Raw Story and The Guardian:
Farmers who cannot afford feed ‘liquidating’ pig and cattle herds will drive food inflation to record high, says Rabobank reportOf course there's an upside — for the .01%. Near the end we're told that "global food traders are expecting bumper profits."
The mass slaughter of millions of farm animals across the world is expected to push food prices to their highest ever levels. ...
Farmers across the world have begun a mass slaughter of their pig and cattle herds because they cannot afford the cost of feed, which has soared following the worst US drought in living memory, according to a report published on Wednesday.
Experts at investment bank Rabobank warn that the mass “herd liquidation” will contribute to a 14% jump in the price of the average basket of food by next summer. ...
US farmers, who are suffering from the worst drought since the 1930s, have already reduced their cattle herd to the smallest since 1973.

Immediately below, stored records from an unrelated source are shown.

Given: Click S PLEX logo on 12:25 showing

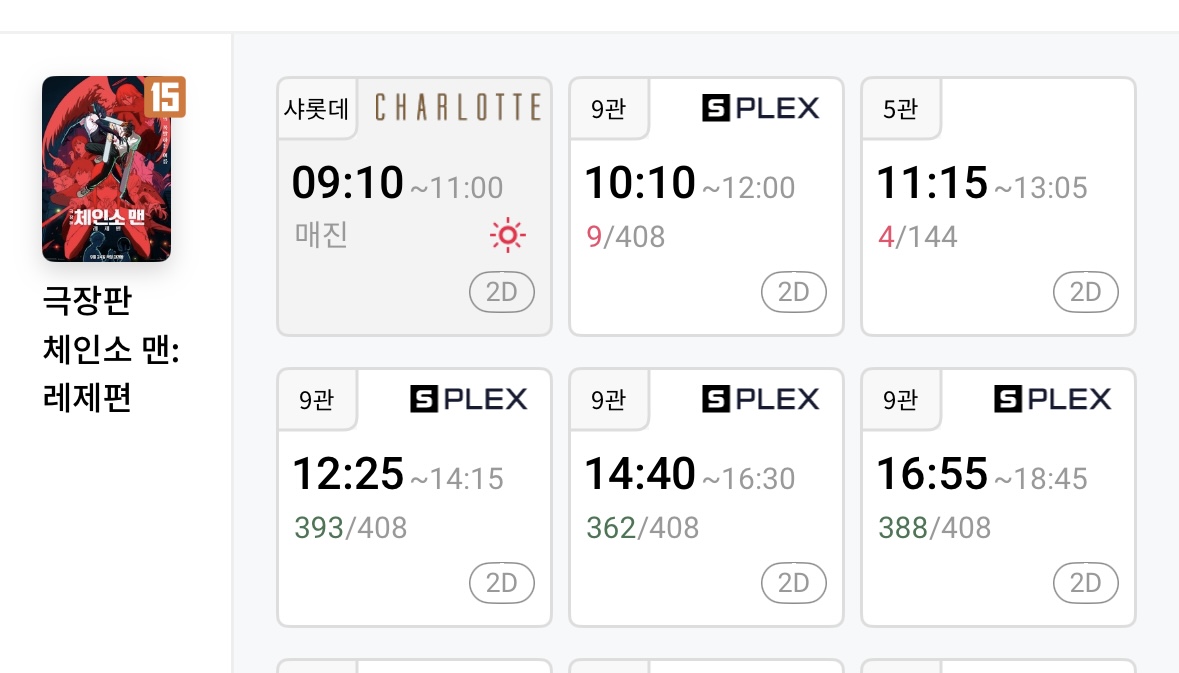Looking at the screenshot, I should pos(469,400).
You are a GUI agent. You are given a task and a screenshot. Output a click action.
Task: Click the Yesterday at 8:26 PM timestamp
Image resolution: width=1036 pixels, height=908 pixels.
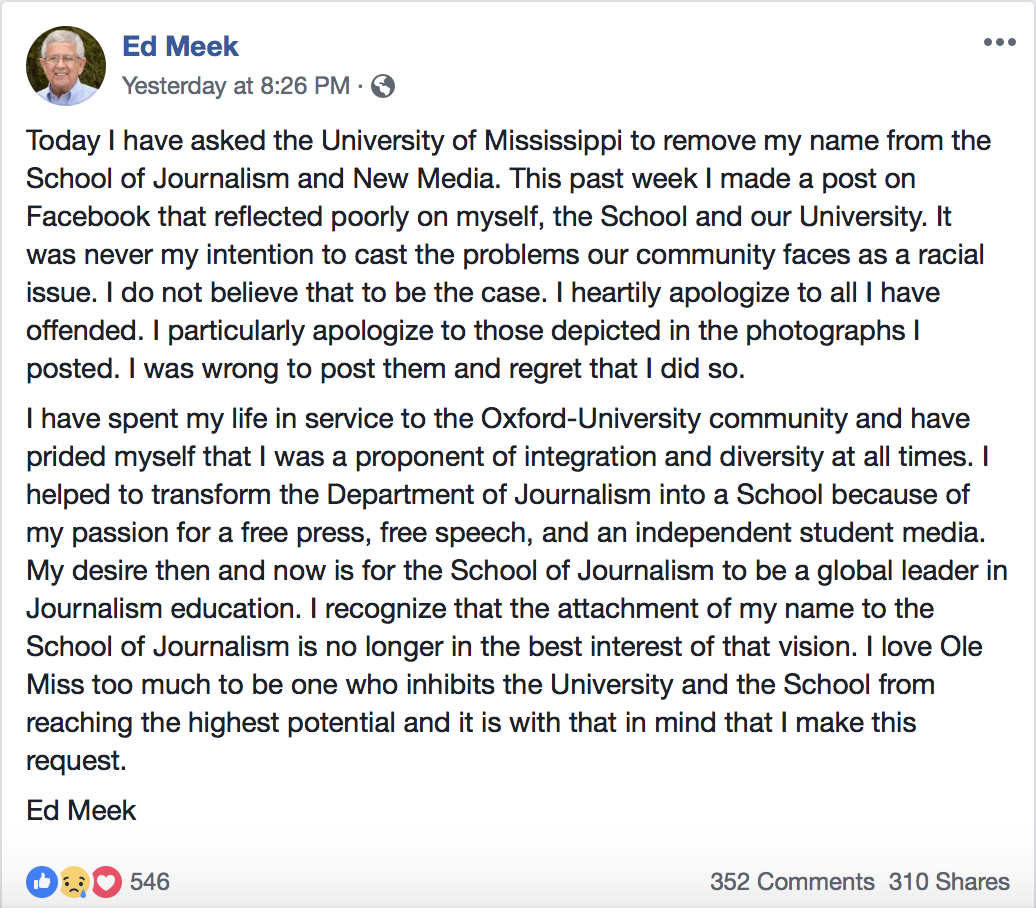[x=235, y=86]
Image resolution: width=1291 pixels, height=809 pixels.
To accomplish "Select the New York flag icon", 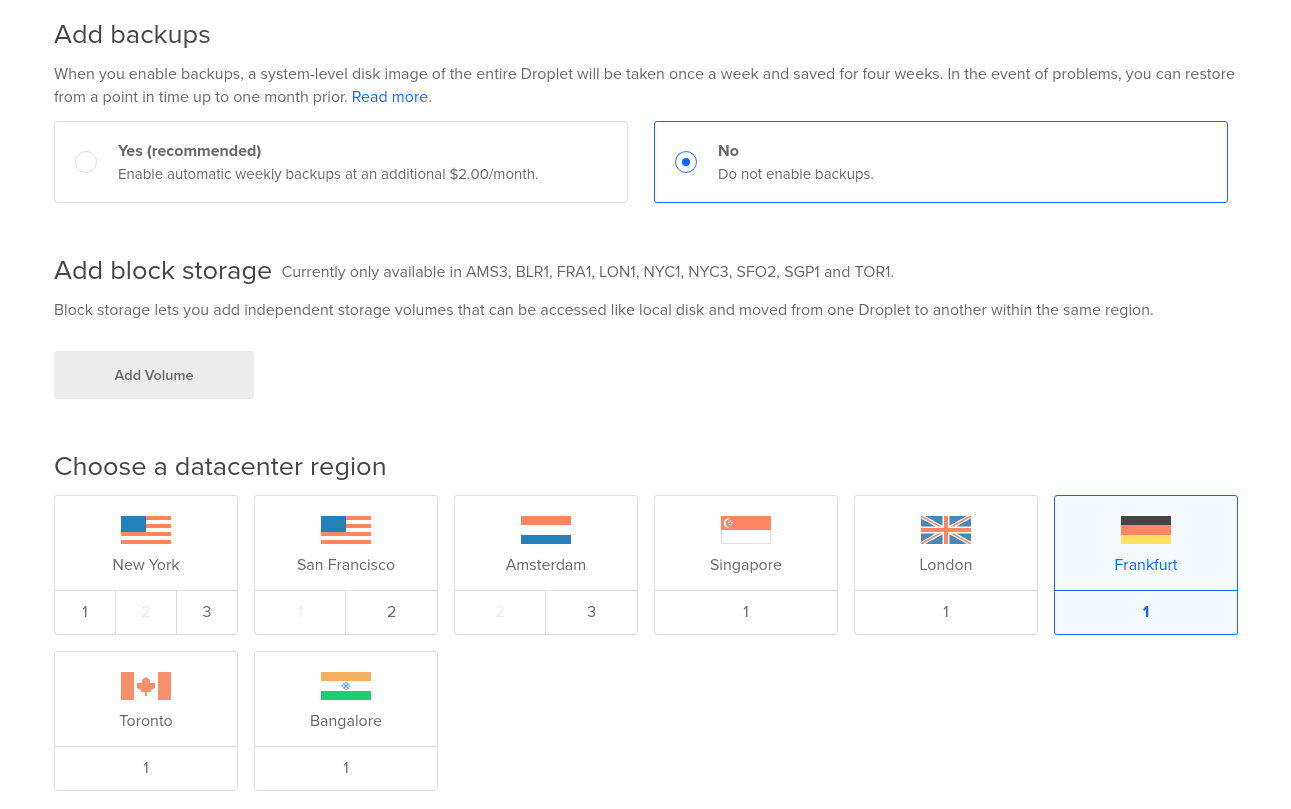I will click(x=146, y=530).
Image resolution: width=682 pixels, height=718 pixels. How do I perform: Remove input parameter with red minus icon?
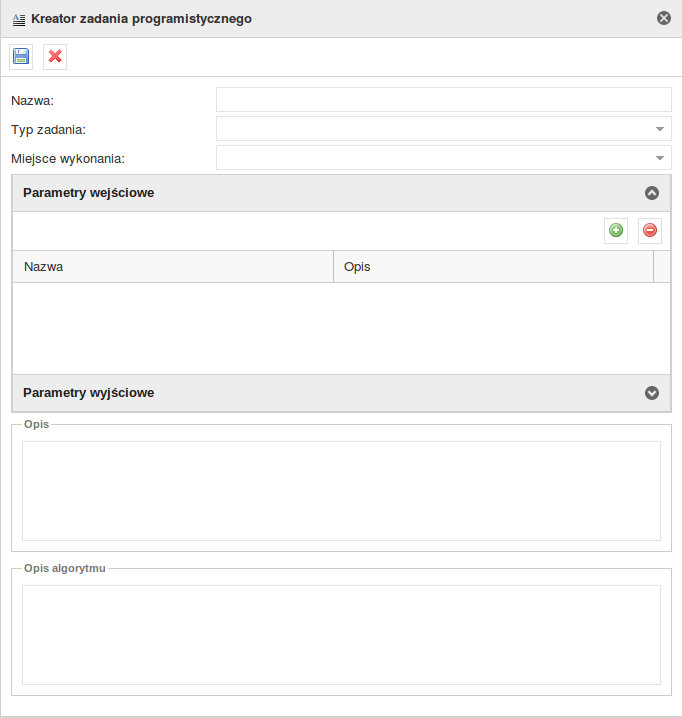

But back to the cause, this is a climate story. Record droughts cause farmers to slaughter pig and cattle herds because of feed prices. Just like in the sea, if you kill off the plankton, you start losing whales.
Expect more of this, much more. We've got roughly .8°C (1½°F) warming now, and this is the result. There's double that in the pipeline, inevitable, can't be stopped. And that's if we end the carbon-dumping industry today. If we don't end carbon-dumping now, that "in the pipeline" number gets pushed ever higher.
(See here for my personal climate model.)
It's ironic the way the crisis feeds itself. The more we carbonate the air, the more we need air conditioning; thus more carbon burned.
The more we heat the air, the more we fry the fields, the less food we have for more people. Therefore we create more political chaos when what we need most is a considered, orderly solution.
It really comes down to one problem — The Carbon CEOs are determined to sell the last molecule they own, regardless of the price to the rest of us. Will we let them?
Of course, they always ask, "At what cost?" implying that somehow putting them out of business will be inconvenient for us.
This story is about the cost of not putting them out of business.